_ASSIGNMENT:_ Keep the pictures out of your copy. Transcribe the records below exactly.

** MATERIAL FOR THIS EXERCISE follows **

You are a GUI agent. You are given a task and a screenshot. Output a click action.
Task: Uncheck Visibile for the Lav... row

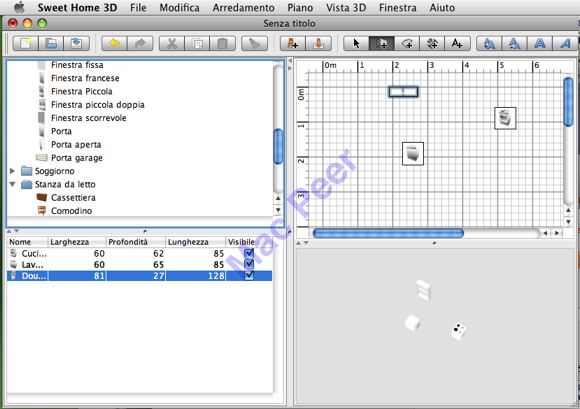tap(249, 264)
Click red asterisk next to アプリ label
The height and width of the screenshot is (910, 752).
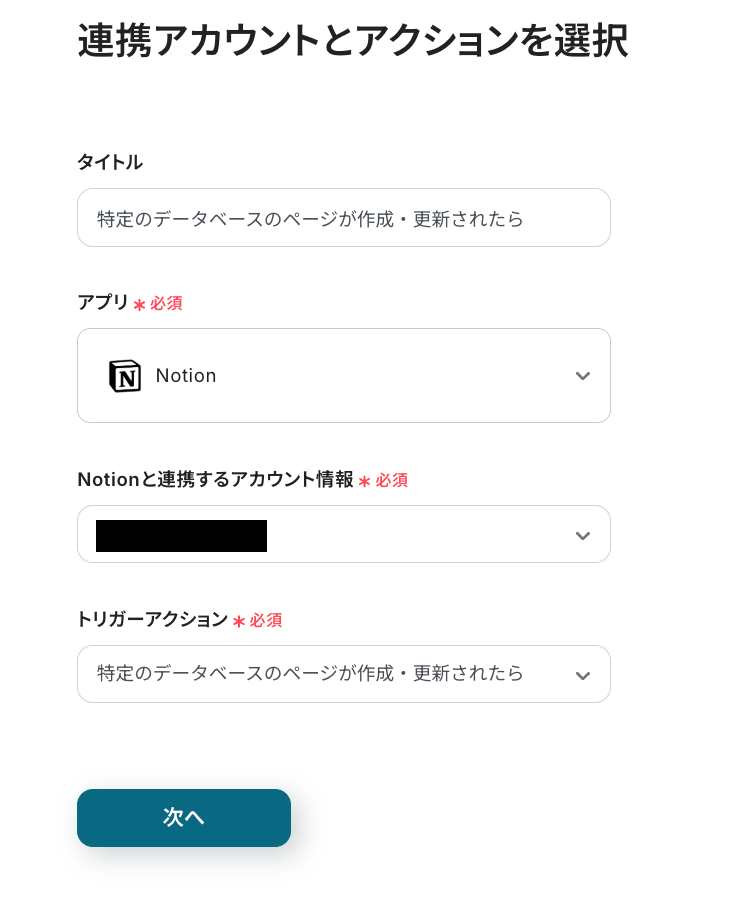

** End of MATERIAL FOR THIS EXERCISE **

_OUTPUT OF THE TASK:_
You are a GUI agent. You are given a task and a screenshot. Output a click action.
Task: Uncheck Visibile for the Lav... row

tap(249, 264)
Click red asterisk next to アプリ label
The height and width of the screenshot is (910, 752).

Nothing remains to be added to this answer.